Once it feels consistent, adjust speed based on your goal:
Slower speeds for control, rehab-style work, and strict tempo
Faster speeds for more athletic intent and higher output
What the speed setting actually changes
The speed setting is a ceiling. You can't exceed it, even if you try. Instead, VOLTRA I changes resistance to match your effort while keeping that speed constant.
A simple way to think about it:
If you push harder, it gives you more resistance so the speed doesn't increase.
If you push less, it gives you less resistance so the speed doesn't drop off a cliff.
That's why it's useful for controlled work. You get consistent movement and consistent feedback.
Training examples
Example 1: Controlled rows (upper body control)
Set a slower speed and a light base weight.
Focus on a smooth pull and smooth return.
If you're tempted to yank, Isokinetic Mode removes that option. It rewards control.
Example 2: Rehab-style presses or extensions (repeatable output)
Choose a conservative speed and keep the range strict.
Aim for the same quality rep every time.
If you fatigue, resistance drops rather than forcing a sudden fail.
Progress tracking (simple and practical)
Pick one movement, keep the setup the same, and track one variable:
Same speed, same setup: can you complete more reps with good form?
Same speed, same reps: does it feel easier at the same setting?
Same speed: do your on-screen metrics trend up over time?

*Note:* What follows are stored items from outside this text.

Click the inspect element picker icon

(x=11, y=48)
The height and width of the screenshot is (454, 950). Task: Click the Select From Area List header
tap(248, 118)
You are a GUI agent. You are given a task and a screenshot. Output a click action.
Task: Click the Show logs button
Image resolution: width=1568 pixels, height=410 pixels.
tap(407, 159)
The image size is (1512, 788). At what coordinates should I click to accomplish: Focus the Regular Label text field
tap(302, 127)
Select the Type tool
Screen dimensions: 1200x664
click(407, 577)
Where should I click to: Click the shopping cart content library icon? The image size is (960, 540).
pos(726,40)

That's the value here. Consistency makes improvements obvious.
Tips
Start slower than you think. The goal is control first, intensity second.
Use a base weight that keeps the cable feeling "connected," not floppy.
If reps get jerky, reduce speed or base weight and rebuild smoothness.
Safety basics
Don't change mode or settings under load. Bring the resistance down and return the cable to the start position first.
Start light and do a test set when you change speed or base weight.
Stay in control of the handle. Don't let the cable snap back.
Keep your setup solid and your line of pull clean.